Microsoft has confirmed that they were hacked in the recent SolarWinds attacks but denied that their software was compromised in a supply-chain attack to infect customers.
This past weekend it was discovered that Russian state-sponsored hackers breached SolarWinds and used their auto-update mechanism to distribute a backdoor to clients.
This malicious software is a backdoor tracked as Solarigate (Microsoft) or Sunburst (FireEye) and reached the infrastructure of approximately 18,000 customers, including the U.S. Treasury, US NTIA, and the U.S. Department of Homeland Security.
Tonight, Reuters released a report stating that sources indicated that Microsoft was not only compromised in the SolarWinds supply–chain attack but also had their software modified to distribute malicious files to its clients.
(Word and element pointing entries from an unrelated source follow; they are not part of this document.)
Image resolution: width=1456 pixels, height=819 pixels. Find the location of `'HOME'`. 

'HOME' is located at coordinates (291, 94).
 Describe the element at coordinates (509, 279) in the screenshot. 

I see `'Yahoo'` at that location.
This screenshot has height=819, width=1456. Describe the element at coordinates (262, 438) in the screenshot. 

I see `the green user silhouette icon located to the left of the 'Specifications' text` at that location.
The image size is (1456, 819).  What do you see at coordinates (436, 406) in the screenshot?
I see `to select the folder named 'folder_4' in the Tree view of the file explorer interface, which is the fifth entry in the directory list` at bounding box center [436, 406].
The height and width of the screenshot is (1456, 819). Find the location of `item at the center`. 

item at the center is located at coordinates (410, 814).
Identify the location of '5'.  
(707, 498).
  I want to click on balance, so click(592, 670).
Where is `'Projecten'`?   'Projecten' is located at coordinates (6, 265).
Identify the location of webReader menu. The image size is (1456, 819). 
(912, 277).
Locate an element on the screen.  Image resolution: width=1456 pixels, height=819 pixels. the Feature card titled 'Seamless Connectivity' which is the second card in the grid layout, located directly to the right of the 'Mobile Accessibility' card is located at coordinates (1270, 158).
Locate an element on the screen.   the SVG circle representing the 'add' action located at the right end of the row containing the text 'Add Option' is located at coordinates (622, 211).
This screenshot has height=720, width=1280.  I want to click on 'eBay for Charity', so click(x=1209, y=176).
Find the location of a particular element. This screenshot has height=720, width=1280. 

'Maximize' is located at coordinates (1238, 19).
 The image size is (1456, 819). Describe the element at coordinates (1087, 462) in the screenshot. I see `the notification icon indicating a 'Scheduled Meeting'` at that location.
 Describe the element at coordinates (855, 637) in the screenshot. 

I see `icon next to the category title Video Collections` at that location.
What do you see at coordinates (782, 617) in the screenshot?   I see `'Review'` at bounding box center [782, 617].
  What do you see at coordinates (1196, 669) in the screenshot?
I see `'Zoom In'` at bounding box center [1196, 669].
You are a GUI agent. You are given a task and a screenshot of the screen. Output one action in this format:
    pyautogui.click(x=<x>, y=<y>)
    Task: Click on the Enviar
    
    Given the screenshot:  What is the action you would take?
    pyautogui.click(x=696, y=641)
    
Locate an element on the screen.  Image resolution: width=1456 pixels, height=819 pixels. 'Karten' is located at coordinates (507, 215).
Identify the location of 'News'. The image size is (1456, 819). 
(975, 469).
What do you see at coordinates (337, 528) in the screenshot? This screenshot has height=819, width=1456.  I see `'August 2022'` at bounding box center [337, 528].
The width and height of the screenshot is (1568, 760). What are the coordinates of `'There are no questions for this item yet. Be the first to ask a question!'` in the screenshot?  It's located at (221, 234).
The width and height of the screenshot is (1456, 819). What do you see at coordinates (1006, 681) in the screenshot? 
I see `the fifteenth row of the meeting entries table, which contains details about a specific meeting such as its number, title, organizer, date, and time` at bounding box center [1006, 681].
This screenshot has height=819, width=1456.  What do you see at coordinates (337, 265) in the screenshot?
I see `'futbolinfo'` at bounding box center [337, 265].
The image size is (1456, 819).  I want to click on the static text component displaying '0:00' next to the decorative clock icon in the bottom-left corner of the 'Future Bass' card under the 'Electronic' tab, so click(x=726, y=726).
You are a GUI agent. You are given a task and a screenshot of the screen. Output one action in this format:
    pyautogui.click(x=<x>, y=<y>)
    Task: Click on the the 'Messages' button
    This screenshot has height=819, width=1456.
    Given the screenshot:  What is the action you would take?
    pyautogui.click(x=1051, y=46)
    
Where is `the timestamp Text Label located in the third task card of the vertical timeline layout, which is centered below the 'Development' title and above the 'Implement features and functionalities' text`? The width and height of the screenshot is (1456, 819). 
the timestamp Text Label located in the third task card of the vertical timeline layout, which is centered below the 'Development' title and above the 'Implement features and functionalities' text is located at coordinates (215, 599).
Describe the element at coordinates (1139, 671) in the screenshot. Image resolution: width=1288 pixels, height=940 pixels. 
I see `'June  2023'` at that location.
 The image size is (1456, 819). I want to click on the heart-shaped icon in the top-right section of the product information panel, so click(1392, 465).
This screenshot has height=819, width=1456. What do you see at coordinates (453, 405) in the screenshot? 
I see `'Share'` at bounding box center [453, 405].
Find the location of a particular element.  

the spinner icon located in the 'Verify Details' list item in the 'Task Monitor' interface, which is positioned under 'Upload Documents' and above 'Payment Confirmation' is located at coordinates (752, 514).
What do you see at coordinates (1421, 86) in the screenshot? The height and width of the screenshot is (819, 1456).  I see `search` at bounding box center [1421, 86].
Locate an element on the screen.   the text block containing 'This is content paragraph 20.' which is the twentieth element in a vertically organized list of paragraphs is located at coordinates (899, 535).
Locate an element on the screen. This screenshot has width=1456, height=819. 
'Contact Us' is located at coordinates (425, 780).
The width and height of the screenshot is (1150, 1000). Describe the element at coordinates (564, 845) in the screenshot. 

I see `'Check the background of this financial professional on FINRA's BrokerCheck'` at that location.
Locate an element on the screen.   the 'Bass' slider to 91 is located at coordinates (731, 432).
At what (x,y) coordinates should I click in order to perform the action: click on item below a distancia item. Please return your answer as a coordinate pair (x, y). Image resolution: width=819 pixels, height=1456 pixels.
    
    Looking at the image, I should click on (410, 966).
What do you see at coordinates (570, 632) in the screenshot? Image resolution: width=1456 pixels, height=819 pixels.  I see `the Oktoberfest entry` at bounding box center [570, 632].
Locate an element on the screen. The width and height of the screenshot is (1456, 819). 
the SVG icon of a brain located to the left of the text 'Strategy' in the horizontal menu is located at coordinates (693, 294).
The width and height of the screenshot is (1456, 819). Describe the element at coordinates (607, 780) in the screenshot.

In a statement to BleepingComputer, Microsoft confirmed that they detected malicious SolarWinds binaries in their environment but denies that their systems were used to compromise customers.
“Like other SolarWinds customers, we have been actively looking for indicators of this actor and can confirm that we detected malicious Solar Winds binaries in our environment, which we isolated and removed. We have not found evidence of access to production services or customer data. Our investigations, which are ongoing, have found absolutely no indications that our systems were used to attack others,” Microsoft told BleepingComputer.
The known list of organizations that were hit by the SolarWinds supply chain attack include:
- U.S. Department of the Treasury
- U.S. National Telecommunications and Information Administration (NTIA)
- U.S. Department of State
- The National Institutes of Health (NIH) (Part of the U.S. Department of Health)
- U.S. Cybersecurity and Infrastructure Security Agency (CISA)
- U.S. Department of Homeland Security (DHS)
- U.S. Department of Energy (DOE)
- U.S. National Nuclear Security Administration (NNSA)
- Three US states (Specific states are undisclosed)
As SolarWinds’ network management products are used by a wide range of organizations worldwide, we can expect to see further victims in the coming weeks.
It is reported that a Russian hacking group has allegedly attacked the City of Austin, but there is no indication that they are related to the SolarWinds breach.
12/17/20: Updated with statement from Microsoft and warnings to not disable Windows Update.